Eliane Oliveira, Ascânio Seleme e Sergio Fadul

Alguma novidade nesta reunião de cúpula do Mercosul?

CELSO AMORIM: O problema é que o Mercosul se reúne a cada seis meses. Então, temos que ter sempre uma notícia espetacular a cada seis meses e não é fácil. Estamos avançando nas assimetrias, menos do que eu gostaria, para facilitar um pouco a vida do Uruguai e do Paraguai. E há avanço no comércio de moedas locais entre Brasil e Argentina.

E quanto à ausência do presidente da Venezuela, Hugo Chávez?

AMORIM: Eu e o presidente Lula preferiríamos que o presidente Chávez estivesse em Assunção. Mas as nações são soberanas e dão os sinais políticos que querem dar. Claro que a ausência do líder tira um pouco do peso que o país tem numa reunião.

Na semana passada, Chávez disse que estava cansado do que chamou de "velho Mercosul".

AMORIM: Ele nem chegou a entrar, como pode estar cansado? Chávez tem liberdade de emitir as opiniões que quiser, mas achamos que o Mercosul não pode ser chamado de velho, pois só tem 16 anos. É um adolescente e, na história das nações, é um bebê que está evoluindo.

Mas não é difícil ter um parceiro como a Venezuela, que provoca tantos ruídos?

AMORIM: Nossa relação bilateral é muito boa. Agora, as concepções de como deve ser a integração nem sempre são as mesmas. Temos de conviver com essas divergências. Isso ocorre na União Européia (UE). Precisamos nos acostumar a isso sem fazer drama.

O episódio da cassação da licença da RCTV, quando Chávez chamou os parlamentares brasileiros de papagaios dos EUA, foi superado? Como a diplomacia brasileira poderia convencer os parlamentares a aprovarem o ingresso da Venezuela no Mercosul?

AMORIM: É preciso um gesto de boa vontade. Ninguém quer uma auto-flagelação da Venezuela, é necessário um gesto positivo em relação ao Congresso brasileiro. Afinal, somos um país democrático e os senadores foram eleitos democraticamente, da mesma maneira que respeitamos e defendemos Chávez, eleito pelo voto popular.
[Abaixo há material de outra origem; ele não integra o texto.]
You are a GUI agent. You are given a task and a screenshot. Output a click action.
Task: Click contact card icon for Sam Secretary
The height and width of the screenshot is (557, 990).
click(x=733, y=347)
Não precisamos coincidir em tudo, mas seria interessante uma aproximação.

Uma visita de Chávez ao Congresso brasileiro, por exemplo?

AMORIM: Não sou eu quem vai dizer a maneira como isso seria feito. Desde que soltamos uma nota rigorosa em resposta à declaração de Chávez, ele nos disse várias vezes que tem muito apreço por Lula. Mas não houve manifestação direta sobre o Congresso brasileiro, e o protocolo de adesão tem que passar por lá.
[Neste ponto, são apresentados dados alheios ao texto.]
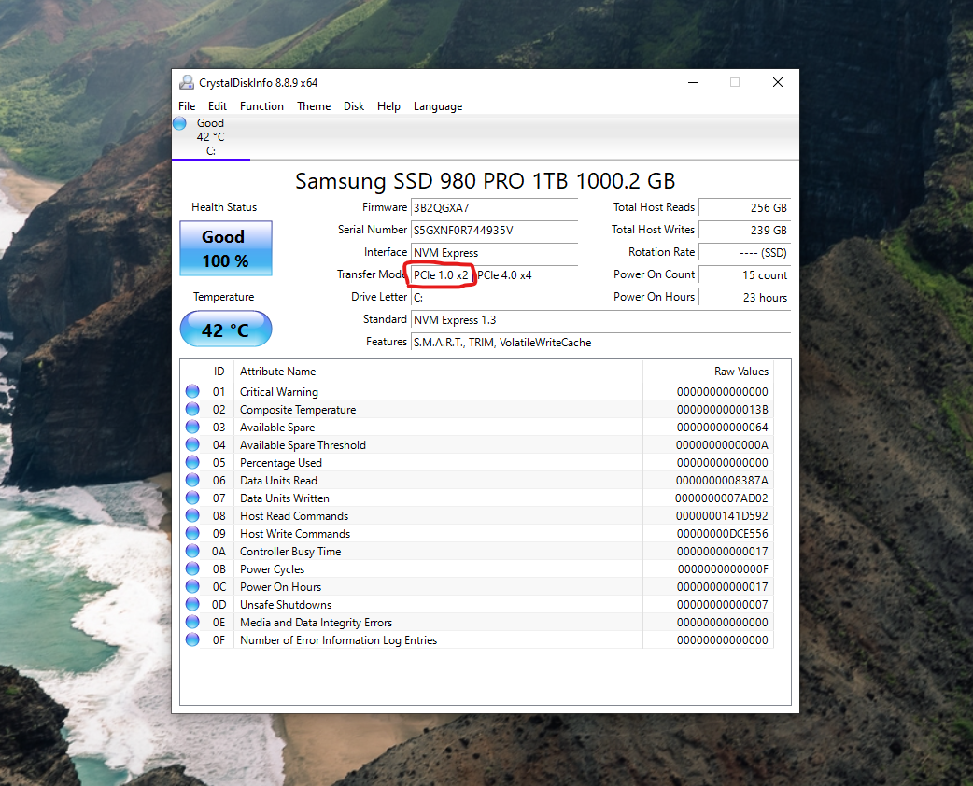Click the 42 °C temperature indicator
Image resolution: width=973 pixels, height=786 pixels.
(225, 329)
Tecnicamente, como está o processo de adesão da Venezuela ao Mercosul?

AMORIM: Há um outro aspecto: a distribuição dos cronogramas de liberalização econômica e adequação à Tarifa Externa Comum (TEC). Está pior do que desejaríamos. Não estamos conseguindo nos reunir. O cronograma em relação a Paraguai e a Uruguai já foi acertado, mas o global, que envolve Brasil e Argentina, ainda não está fechado.

O comércio na região não aumentaria na mesma proporção sem o Mercosul?

AMORIM: Esse é um segredo que a história é incapaz de decifrar. Minha opinião é que não, porque o comércio cresceu imensamente logo nos primeiros anos de Mercosul.

Que mensagem Lula passará aos presidentes do bloco na cúpula?

AMORIM: Ele deve falar sobre as assimetrias e a disposição do país de continuar trabalhando na integração.

A divisão entre Brasil e Índia, de um lado, e EUA e UE, de outro, na Rodada de Doha, pode se configurar num conflito Norte-Sul?

AMORIM: Eles (EUA e UE) não gostam de ouvir isso, mas é a realidade. Americanos e europeus acertaram um nível de conforto mútuo: não o pressiono demais nisso, você não me pressiona demais naquilo e nós nos juntamos para pressionar Brasil nisso aqui e a Índia naquilo ali. Não funcionou.

Brasil e Índia abandonaram a reunião do G-4?

AMORIM: Não, Brasil e Índia não se retiraram. Brasil e Índia não quiseram participar de uma coisa que caminhava para ser uma certa farsa.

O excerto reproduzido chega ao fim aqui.